Post-war Years: Concentration Camp Cemetery
At the end of 1946, the French occupation forces ordered the exhumation of the mass graves by inmates from the Reutlingen political detention camp. After unsuccessful attempts at identification, the 1158 ramains of the inmates of the War Crimes Balingen Camp were reburied on the site of what is now the concentration camp cemetery. Each grave received a wooden cross. The cemetery was inaugurated on April 29, 1947. It was the first and for a long time the only memorial site for the victims of the Bisingen concentration camp.
In the 1950s and 1960s there was a discussion about the name and signage of the cemetery. When the French signpost "Cimetière d'Honneur" (Cemetery of Honor) withered, the Association of Victims of the Nazi Regime in Baden-Württemberg (VVN) 1956 suggested replacing it with a sign saying "Concentration Camp Cemetery". While the Hohenzoller State Building Authority Sigmaringen suggested the name "war grave site,” the Hechingen district office decided in 1961 for the inscription “Ehrenfriedhof" (Honorary Cemetery). The reason given was that "it was absolutely appropriate to keep the memory of the crimes of National Socialism alive among the local population. However, there was no reason for indirectly pointing out the crimes of National Socialism to the foreigners who drive in large numbers on the federal highway 27, which serves as an international thoroughfare."

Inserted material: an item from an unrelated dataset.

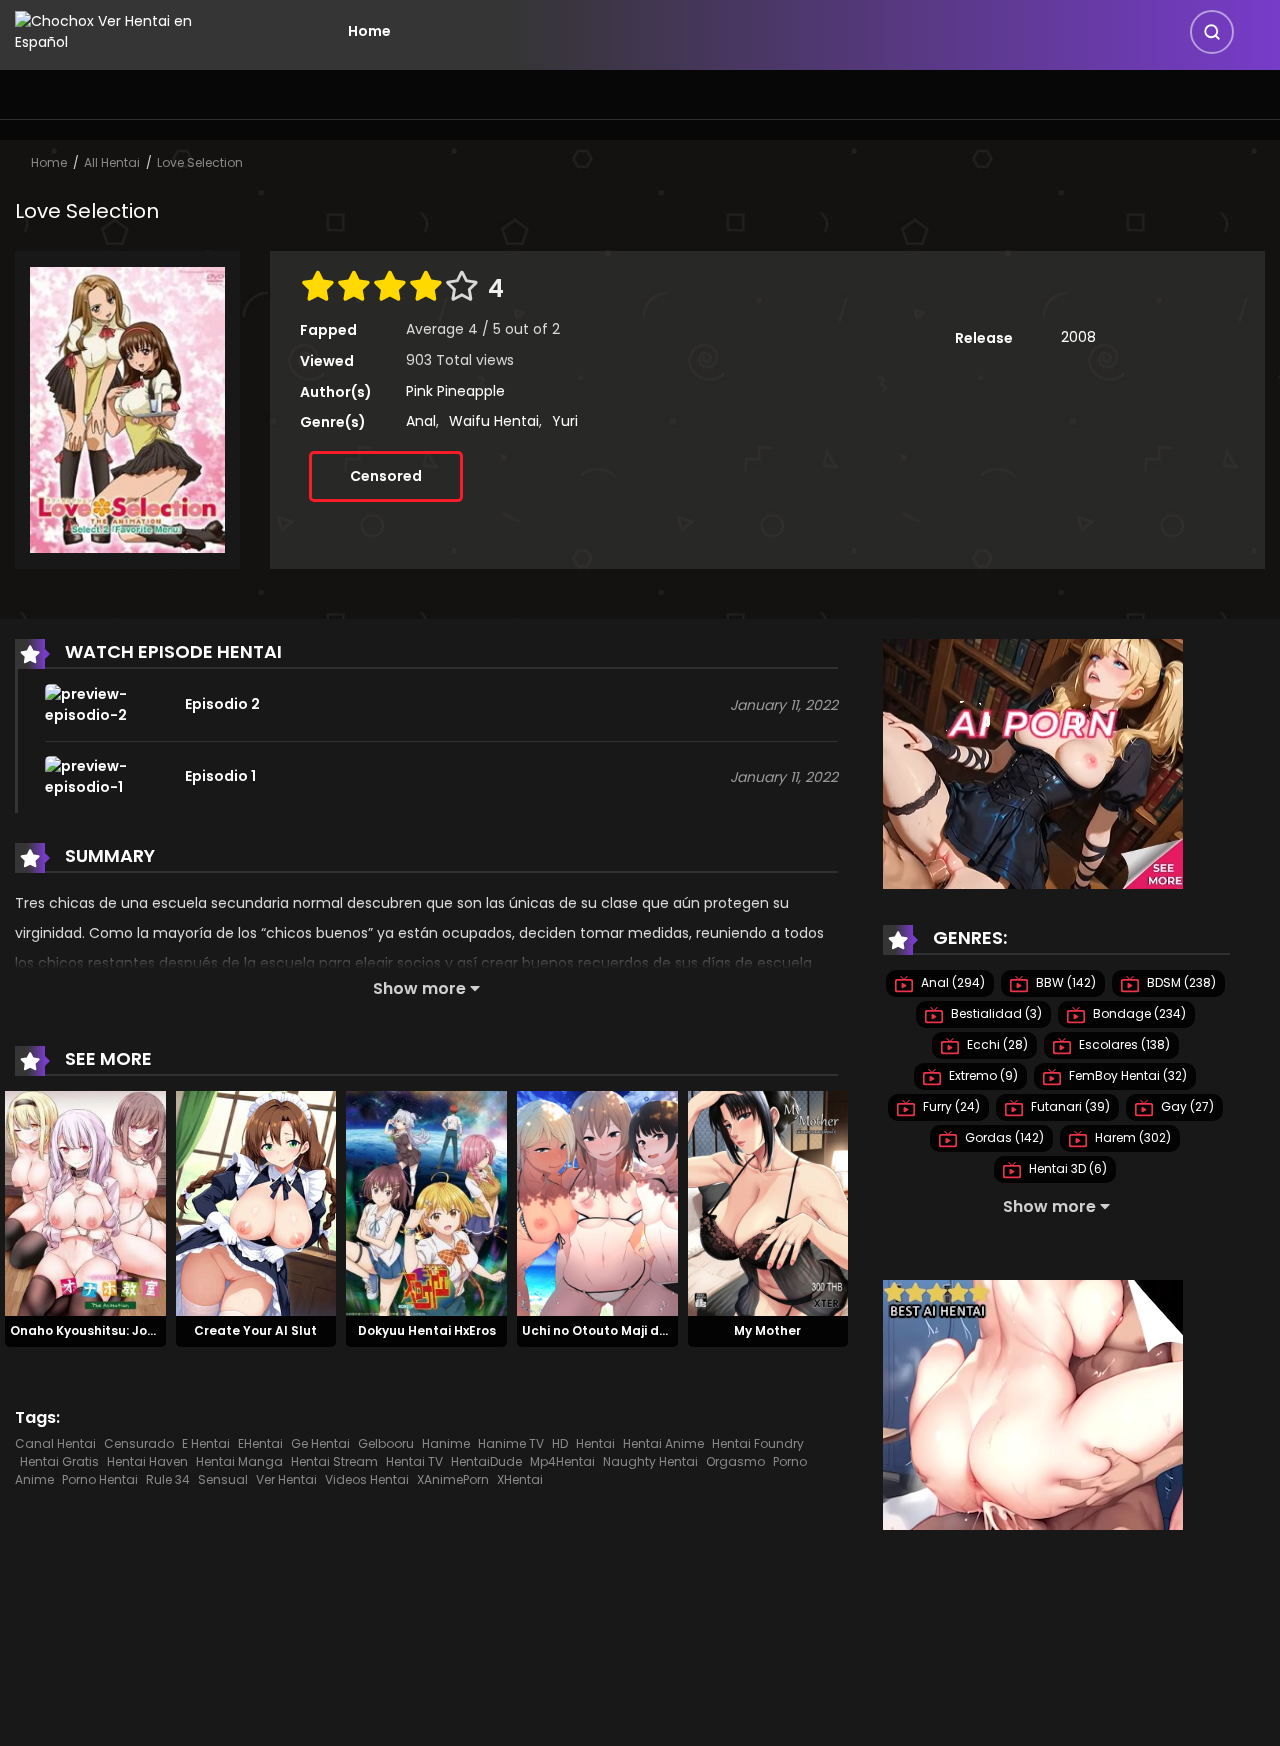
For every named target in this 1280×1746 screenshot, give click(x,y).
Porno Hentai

1950s and 1960s: Oil Slate Site and Hometown Book
On the site of the oil shale works in Kuhloch more was concealed than remembered too. From 1953 to 1956, the community planted around 170,000 trees and hedges, which soon overran the traces of production facilities and forced labor. In July 1969, the Bisingen football club opened a field situated on top of the former charcoal kiln. A memorial stone in the form of a truncated pyramid was erected not far from there as a "memorial". The cryptic inscription reads: "Wanderer, if you pass here, remember those whose lives were taken before they had lived it meaningfully." This saying is repeated on two side panels in French and Latin.

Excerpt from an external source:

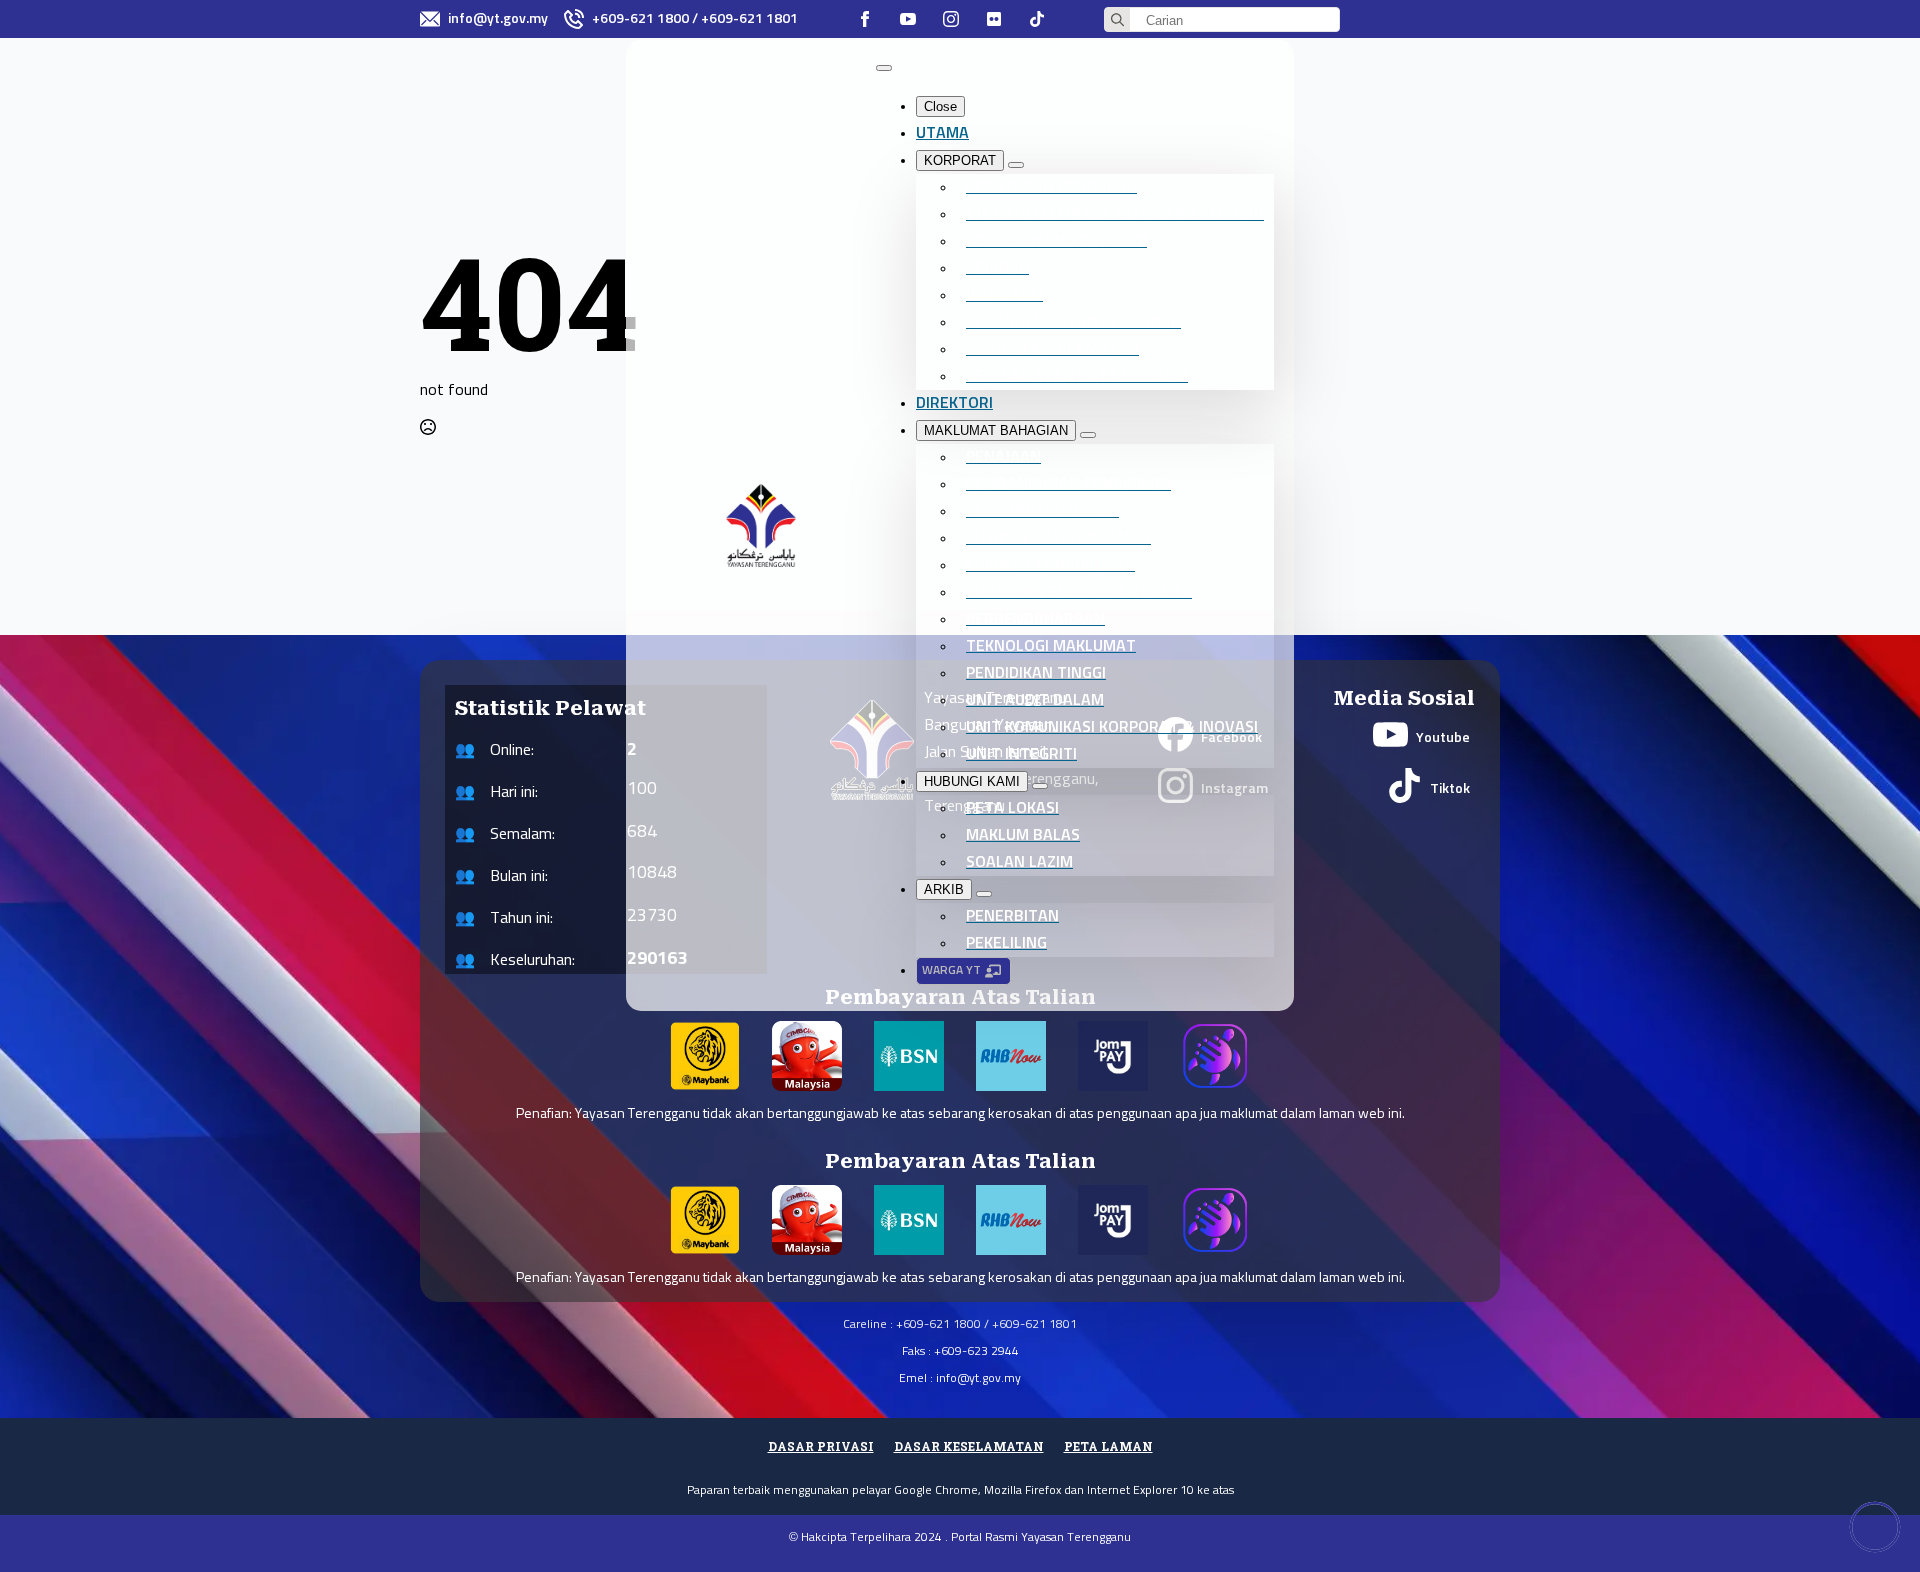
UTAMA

A document typical of the time is the "Heimatbuch der Gemeinde Bisingen-Steinhofen" (Hometown book of the Bisingen-Steinhofen community) published by the Heimatverein in 1953, in which the subject of National Socialism is completely ignored. Under the main heading "War events in Bisingen" an arc is drawn from the Middle Ages to the First World War with some additional observations on the Second World War. The topic of the Bisingen concentration camp is under the subheading "Bisingen's sacrifice in the war.”

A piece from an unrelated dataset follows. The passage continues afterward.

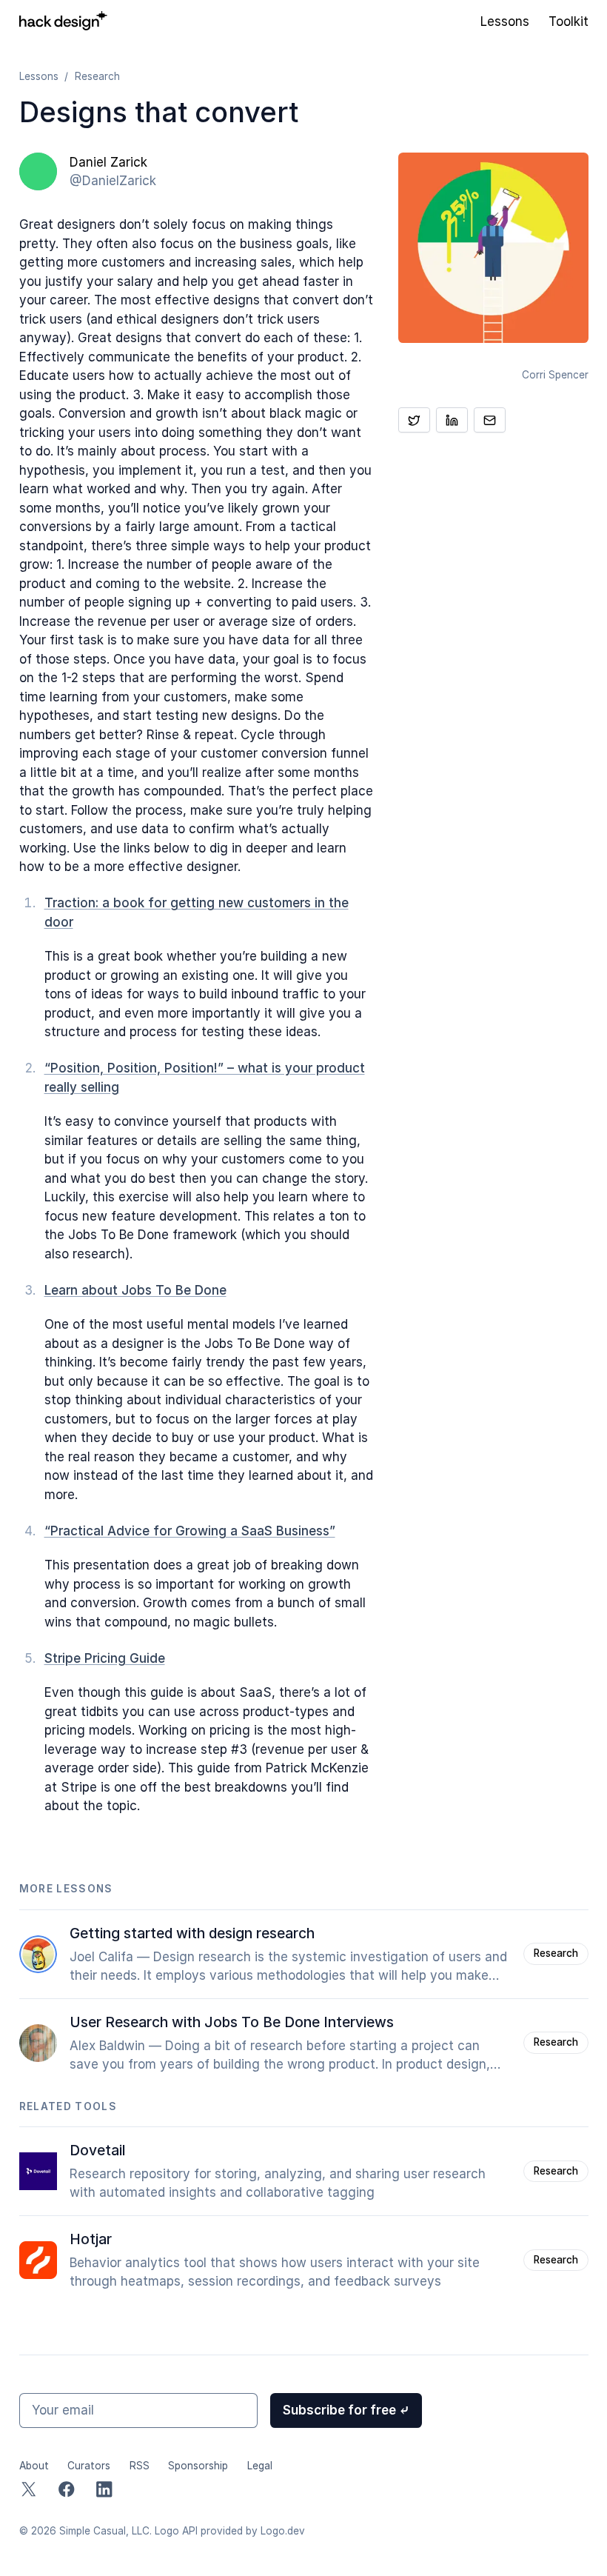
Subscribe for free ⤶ (346, 2410)
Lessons (504, 21)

1980s: Reprocessing the events through Juso AG
At the beginning of the 1980s, Juso AG Bisingen opposed the incorrect, and uncriticizing representation of the events which unfolded in the Bisingen concentration camp. The taboo of the subject and the extremely sparse information — there was only the inscription on the concentration camp cemetery, and the vague sentences in the hometown book — prompted the young people to jump into action themselves, and to gather information about the camp in archives and eyewitness interviews. As a result of their research, the Jusos published a documentation in 1984, which they presented at the well-attended event in the Hohenzollern hall. From the very beginning, the young people encountered resistance to their work: not only from the municipal administration, and the CDU parliamentary group in the municipal council, but also from many Bisingen citizens who advised them to "put the old stories to rest.” The group members were repeatedly insulted and called "nest polluters,” and individual members received anonymous calls.
Since 1995: Museum, history trail and memorial society
Only with the speech of Richard von Weizsäcker on the 40th anniversary of the end of the war in 1985, the widespread defense against reprocessing attempts was gradually broken up. In the years that followed, initiatives emerged in many places that worked on local persecution stories. In Bisingen, a certain change of heart took place in the political institutions during these years. In 1995, the Bisingen municipal council decided to dedicate the first exhibition to the history of Bisingen concentration camp in the new local history museum. Interestingly, the same mayor, who vehemently opposed the initiative of Juso AG in the early 1980s, now advocated for this issue. The exhibition, conceived by the Stuttgart historian Christine Glauning, was opened in November 1996 under the title "Difficulties of Remembering.” Four survivors of the Bisingen concentration camp were also present; two of them gave speeches and the museum was supplemented by a history trail in 1997/98. At the dedication ceremony in the concentration camp cemetery, a memorial stone for the Jewish victims was also unveiled.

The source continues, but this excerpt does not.